A BYM trustee again reminded the Meeting of its October decision. This had expressed ‘real feeling’, she said. The resulting minute hadn’t asked for ‘more things to think about’, but rather how to make the principle real.
One Friend agreed that MfS had come to a very clear decision in October, but that there were still what seemed like contradictory responses. He hadn’t heard clarity on how to proceed with non-members taking roles at AM level. Changing Quaker faith & practice was of particular concern, he said. Membership might not be necessary, but that didn’t mean it wasn’t good practice.
Another Friend, who had previously been involved in a nominations team, had asked to be released from that service. Instead he wanted to focus on what he thought was the real problem driving this change: the shortage of Quakers. AMs were already ignoring the membership requirement, he said, but trusteeship ought to be a different matter. It would be very unusual for any organisation to give up the formal affiliation of its executive directors.
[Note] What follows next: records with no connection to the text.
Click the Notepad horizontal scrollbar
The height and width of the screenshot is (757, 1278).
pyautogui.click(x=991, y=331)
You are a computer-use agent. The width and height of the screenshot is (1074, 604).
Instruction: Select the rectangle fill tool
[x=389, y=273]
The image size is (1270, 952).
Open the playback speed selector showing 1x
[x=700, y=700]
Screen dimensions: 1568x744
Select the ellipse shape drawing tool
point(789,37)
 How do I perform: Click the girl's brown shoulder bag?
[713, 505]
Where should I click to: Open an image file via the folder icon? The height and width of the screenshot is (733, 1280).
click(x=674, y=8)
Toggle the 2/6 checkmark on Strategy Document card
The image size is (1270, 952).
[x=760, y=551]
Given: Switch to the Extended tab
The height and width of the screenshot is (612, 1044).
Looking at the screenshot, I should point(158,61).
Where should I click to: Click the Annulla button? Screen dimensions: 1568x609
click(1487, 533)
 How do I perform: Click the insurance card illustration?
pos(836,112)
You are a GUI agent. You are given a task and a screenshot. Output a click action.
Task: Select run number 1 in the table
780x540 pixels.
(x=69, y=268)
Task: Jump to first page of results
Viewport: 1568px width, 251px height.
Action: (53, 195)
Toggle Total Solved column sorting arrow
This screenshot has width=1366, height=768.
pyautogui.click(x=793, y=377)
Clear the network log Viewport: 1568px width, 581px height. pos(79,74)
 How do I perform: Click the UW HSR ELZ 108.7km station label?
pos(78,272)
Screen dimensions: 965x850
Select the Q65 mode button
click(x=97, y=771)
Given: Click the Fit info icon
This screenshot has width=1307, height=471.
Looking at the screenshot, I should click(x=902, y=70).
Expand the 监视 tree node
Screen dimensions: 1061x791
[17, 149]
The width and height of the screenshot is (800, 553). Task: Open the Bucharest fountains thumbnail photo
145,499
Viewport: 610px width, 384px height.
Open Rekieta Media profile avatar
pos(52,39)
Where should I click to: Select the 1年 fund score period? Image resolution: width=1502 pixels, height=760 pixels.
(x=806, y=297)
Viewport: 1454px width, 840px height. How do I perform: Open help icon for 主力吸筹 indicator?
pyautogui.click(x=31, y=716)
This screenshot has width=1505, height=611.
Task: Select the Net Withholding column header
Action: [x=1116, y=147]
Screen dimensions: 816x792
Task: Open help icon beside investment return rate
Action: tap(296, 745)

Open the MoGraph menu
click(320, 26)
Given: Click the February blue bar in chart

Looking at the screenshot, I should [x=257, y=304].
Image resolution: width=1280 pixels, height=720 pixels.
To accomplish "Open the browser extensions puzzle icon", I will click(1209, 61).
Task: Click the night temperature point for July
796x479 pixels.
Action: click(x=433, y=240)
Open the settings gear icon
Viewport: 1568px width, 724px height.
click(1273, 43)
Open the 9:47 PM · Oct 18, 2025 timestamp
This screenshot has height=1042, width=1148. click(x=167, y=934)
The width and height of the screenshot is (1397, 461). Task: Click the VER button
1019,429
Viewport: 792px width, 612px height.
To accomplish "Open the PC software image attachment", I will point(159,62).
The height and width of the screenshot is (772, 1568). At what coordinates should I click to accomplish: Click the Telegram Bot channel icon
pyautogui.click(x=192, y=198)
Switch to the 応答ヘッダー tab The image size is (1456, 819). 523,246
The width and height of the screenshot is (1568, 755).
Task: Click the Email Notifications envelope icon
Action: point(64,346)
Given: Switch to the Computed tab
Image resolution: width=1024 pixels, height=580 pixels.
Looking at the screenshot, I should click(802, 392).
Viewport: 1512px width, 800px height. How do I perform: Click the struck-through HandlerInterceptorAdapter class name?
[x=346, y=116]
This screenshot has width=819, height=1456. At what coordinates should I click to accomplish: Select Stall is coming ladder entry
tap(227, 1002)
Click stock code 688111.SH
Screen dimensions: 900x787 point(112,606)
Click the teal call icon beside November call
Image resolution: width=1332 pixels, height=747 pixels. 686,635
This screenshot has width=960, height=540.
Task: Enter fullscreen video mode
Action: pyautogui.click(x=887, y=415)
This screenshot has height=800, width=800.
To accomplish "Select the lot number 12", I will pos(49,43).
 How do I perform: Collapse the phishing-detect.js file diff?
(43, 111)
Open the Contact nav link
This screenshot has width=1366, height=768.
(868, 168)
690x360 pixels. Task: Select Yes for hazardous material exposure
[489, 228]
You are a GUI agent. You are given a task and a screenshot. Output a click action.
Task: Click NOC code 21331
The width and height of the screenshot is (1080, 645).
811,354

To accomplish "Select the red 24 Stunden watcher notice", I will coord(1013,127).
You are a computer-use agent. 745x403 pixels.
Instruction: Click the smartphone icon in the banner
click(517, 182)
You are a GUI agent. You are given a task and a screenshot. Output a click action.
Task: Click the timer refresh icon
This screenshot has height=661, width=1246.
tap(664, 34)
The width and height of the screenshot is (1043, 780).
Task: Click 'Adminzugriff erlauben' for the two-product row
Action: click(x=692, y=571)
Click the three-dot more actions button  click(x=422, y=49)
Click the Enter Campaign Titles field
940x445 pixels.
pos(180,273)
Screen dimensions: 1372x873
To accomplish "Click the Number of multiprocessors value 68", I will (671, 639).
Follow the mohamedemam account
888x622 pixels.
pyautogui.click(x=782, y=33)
The clerk suggested a minute that did ask CNC to include non-members in its discernments, but moved more slowly on changes at AM/LM level.
One representative worried that this latter part ‘makes us sound foolish’, however. ‘The horse has bolted’, he said. The Meeting had already heard how AMs and LMs were ignoring the membership requirement.
Maybe MfS would have to accept that it sounded foolish, said the clerk. This was at least a way forward. In the absence of unity around changes to Quaker faith & practice, CGAG was asked to prepare materials for further MfS discernment on what those changes might be.
The end to this part of the discernment might have seemed flat to some, but the minute nevertheless included significant and consequential change: non-members will now be considered for central committee roles.